> [Records]
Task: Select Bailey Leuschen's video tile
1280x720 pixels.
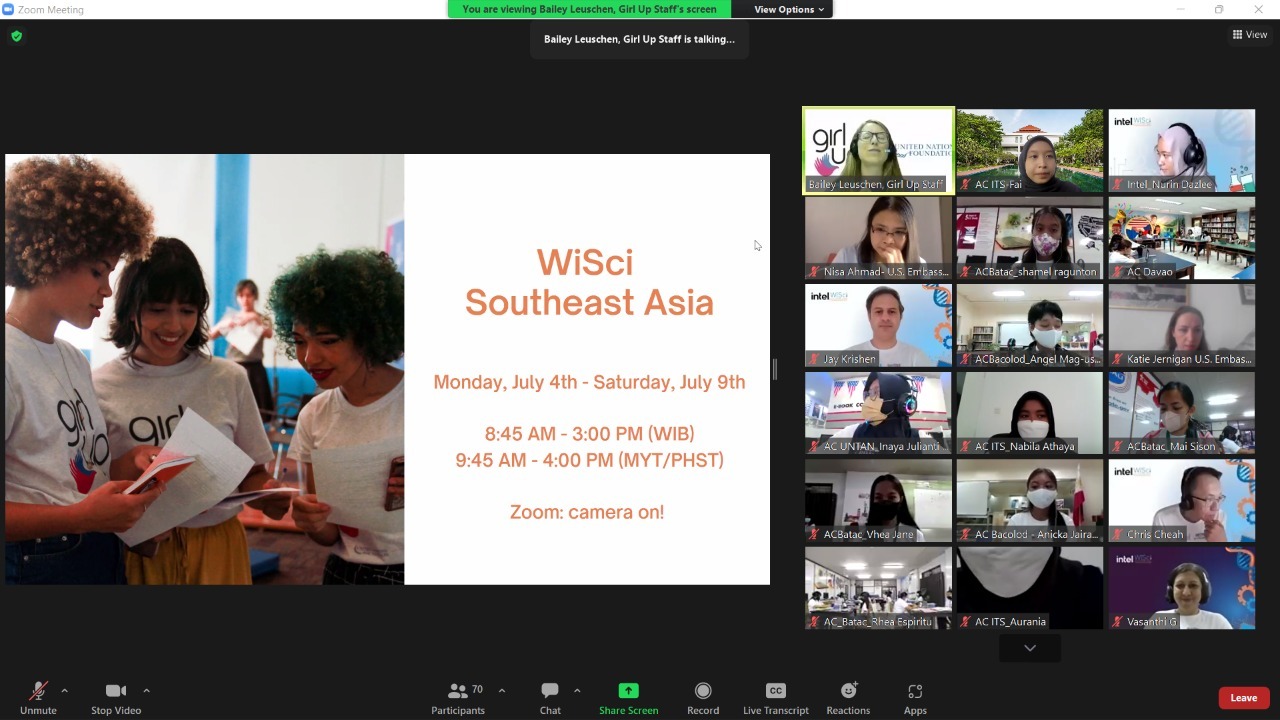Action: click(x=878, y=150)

---

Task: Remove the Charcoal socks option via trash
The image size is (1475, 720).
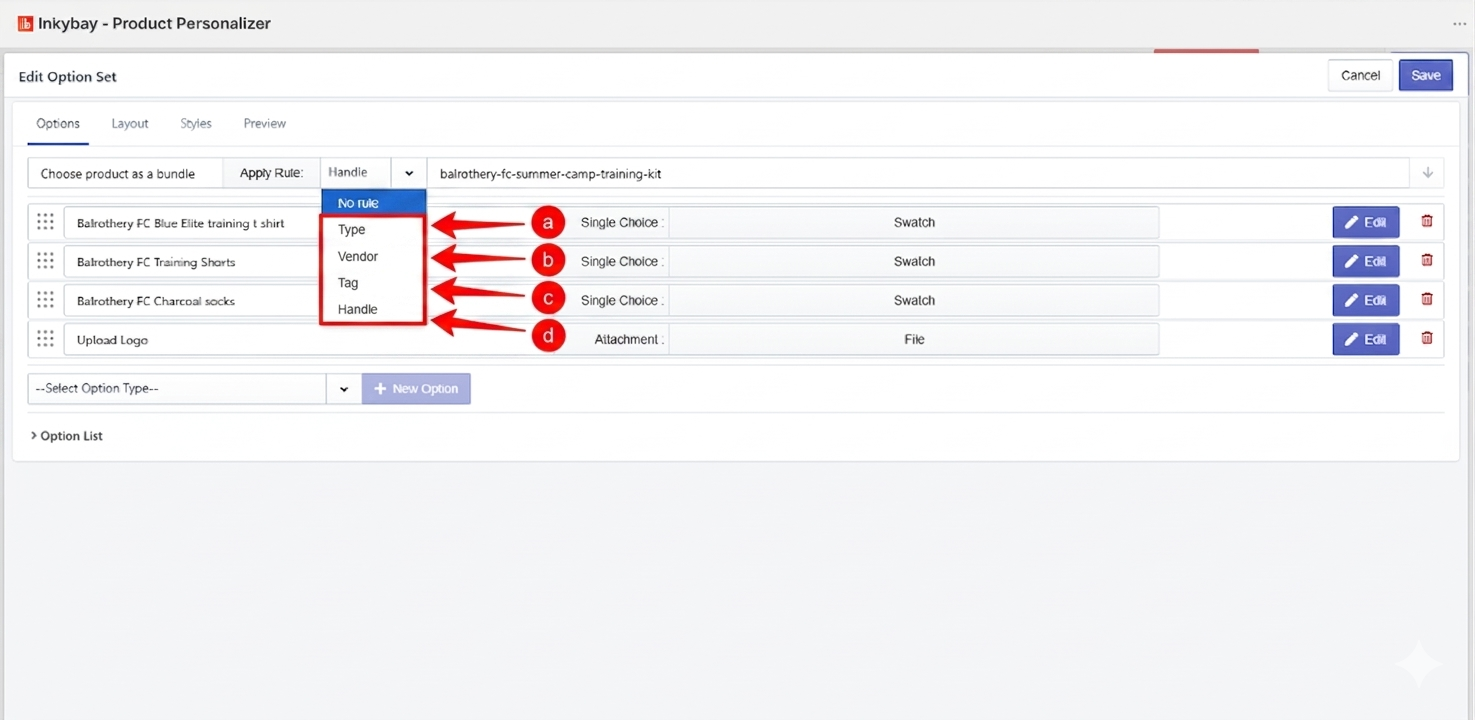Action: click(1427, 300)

> [Work order]
Copy the lines above that hold the word "Task".

> [Written answer]
Task: Select Bailey Leuschen's video tile
Task: Remove the Charcoal socks option via trash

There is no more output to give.